Probability Theory – Week 4 Summary (Blitzstein & Hwang)
This document provides a broad summary of Week 4 of Probability Theory, aligned with the
corresponding chapters in Blitzstein & Hwang, Introduction to Probability.
1. Expectation (Chapter 4.1–4.2)
Expectation represents the long-run average value of a random variable. For discrete
random variables, it is defined as the weighted average of possible values. Linearity of
expectation allows expectations of sums and scaled variables to be computed easily,
without requiring independence. Expectation may fail to exist if infinite sums diverge.
2. Law of the Unconscious Statistician (LOTUS) (Chapter 4.3)
LOTUS provides a method to compute the expectation of a function of a random variable
directly from the distribution of the original variable. This avoids the need to determine the
distribution of the transformed variable and is widely used in moment calculations.
3. Indicator Random Variables (Chapter 4.4)
Indicator random variables take the value 1 if an event occurs and 0 otherwise. Their
expectation equals the probability of the event. This creates a fundamental bridge between
probability and expectation and enables powerful counting arguments using linearity of
expectation.
4. Variance and Standard Deviation (Chapter 4.5)
Variance measures the spread of a random variable around its mean. It can be computed
using Var(X) = E[X²] − (E[X])². Variance scales quadratically with constants and is additive
for independent random variables. Standard deviation provides a measure of spread in the
original units.
5. Poisson Distribution (Chapter 7.1–7.2)
The Poisson distribution models the number of rare events occurring over a fixed interval
with a known average rate. It arises as a limit of the binomial distribution when the number
of trials is large and the success probability is small. The mean and variance of a Poisson
random variable are both equal to its rate parameter λ. Independent Poisson variables add
to form another Poisson variable.
6. Negative Binomial Distribution (Chapter 7.4)

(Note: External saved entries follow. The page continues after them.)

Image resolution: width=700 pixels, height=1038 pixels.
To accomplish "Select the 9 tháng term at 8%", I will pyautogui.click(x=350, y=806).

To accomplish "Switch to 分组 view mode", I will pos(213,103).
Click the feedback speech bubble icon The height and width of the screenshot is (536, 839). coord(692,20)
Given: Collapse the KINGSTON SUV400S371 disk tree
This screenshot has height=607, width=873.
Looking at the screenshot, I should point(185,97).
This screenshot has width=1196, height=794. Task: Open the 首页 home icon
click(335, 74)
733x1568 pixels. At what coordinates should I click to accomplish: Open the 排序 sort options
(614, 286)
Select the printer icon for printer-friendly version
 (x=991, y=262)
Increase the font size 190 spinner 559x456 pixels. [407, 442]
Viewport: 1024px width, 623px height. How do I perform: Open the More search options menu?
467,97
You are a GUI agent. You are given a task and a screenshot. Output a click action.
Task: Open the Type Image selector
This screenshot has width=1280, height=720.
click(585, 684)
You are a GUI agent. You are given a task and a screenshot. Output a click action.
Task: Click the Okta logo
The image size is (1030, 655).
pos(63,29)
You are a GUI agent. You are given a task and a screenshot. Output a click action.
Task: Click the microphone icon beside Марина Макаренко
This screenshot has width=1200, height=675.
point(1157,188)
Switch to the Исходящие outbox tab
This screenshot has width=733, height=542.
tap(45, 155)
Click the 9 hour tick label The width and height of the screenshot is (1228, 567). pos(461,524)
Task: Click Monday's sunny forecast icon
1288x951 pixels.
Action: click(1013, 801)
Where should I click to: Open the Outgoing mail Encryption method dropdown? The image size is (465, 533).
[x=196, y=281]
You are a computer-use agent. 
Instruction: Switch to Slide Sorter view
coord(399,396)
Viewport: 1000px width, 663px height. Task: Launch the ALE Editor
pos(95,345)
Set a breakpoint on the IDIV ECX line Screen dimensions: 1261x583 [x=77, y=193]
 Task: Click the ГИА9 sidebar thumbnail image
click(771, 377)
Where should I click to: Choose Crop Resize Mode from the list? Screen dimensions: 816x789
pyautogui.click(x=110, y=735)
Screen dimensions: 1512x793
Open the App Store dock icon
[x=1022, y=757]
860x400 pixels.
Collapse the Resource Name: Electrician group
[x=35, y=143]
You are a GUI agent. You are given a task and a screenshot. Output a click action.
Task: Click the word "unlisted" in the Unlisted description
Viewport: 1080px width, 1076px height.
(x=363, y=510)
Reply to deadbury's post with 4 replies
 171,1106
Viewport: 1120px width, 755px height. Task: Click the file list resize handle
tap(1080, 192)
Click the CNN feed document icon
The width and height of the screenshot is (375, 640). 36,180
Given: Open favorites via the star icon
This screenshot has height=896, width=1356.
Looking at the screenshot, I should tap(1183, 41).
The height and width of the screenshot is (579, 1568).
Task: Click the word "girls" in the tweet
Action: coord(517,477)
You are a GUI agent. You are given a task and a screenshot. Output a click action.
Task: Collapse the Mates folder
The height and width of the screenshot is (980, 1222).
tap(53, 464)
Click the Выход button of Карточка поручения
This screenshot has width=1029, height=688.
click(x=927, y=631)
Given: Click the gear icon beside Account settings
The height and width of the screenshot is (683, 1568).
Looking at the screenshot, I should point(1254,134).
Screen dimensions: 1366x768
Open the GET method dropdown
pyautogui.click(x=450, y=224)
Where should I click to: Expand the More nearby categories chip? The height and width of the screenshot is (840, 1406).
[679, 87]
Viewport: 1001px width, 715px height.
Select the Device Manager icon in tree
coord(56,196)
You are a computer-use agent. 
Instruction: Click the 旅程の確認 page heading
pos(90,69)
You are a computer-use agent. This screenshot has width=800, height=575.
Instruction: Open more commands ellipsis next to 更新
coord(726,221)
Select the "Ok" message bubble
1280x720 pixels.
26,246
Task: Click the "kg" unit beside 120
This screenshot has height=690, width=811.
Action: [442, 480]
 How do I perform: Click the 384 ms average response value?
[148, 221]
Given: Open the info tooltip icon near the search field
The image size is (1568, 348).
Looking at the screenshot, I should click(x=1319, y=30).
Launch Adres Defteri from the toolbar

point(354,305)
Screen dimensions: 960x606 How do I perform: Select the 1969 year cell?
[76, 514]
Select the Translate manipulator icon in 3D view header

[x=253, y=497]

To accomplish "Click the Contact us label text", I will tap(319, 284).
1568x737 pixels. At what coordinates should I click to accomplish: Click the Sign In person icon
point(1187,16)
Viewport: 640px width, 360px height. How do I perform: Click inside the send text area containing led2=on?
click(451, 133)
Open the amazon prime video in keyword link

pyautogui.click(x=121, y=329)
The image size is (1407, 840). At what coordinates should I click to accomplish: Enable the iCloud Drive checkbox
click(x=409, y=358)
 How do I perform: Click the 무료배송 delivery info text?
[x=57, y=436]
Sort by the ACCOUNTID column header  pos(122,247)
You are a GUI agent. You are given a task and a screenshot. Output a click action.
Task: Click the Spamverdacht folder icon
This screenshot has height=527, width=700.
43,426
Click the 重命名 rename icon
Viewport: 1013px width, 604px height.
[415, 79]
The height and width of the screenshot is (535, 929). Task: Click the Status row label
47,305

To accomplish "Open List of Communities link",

The Negative Binomial distribution models the number of failures before a fixed number of
successes occurs. It generalizes the geometric distribution and can be represented as a sum
of independent geometric random variables. Its expectation and variance follow naturally
from this representation.
Overall Takeaway
Week 4 emphasizes expectation and variance as central tools in probability theory. These
concepts simplify analysis, allow elegant solutions to complex problems, and underpin key
discrete distributions such as the Poisson and Negative Binomial.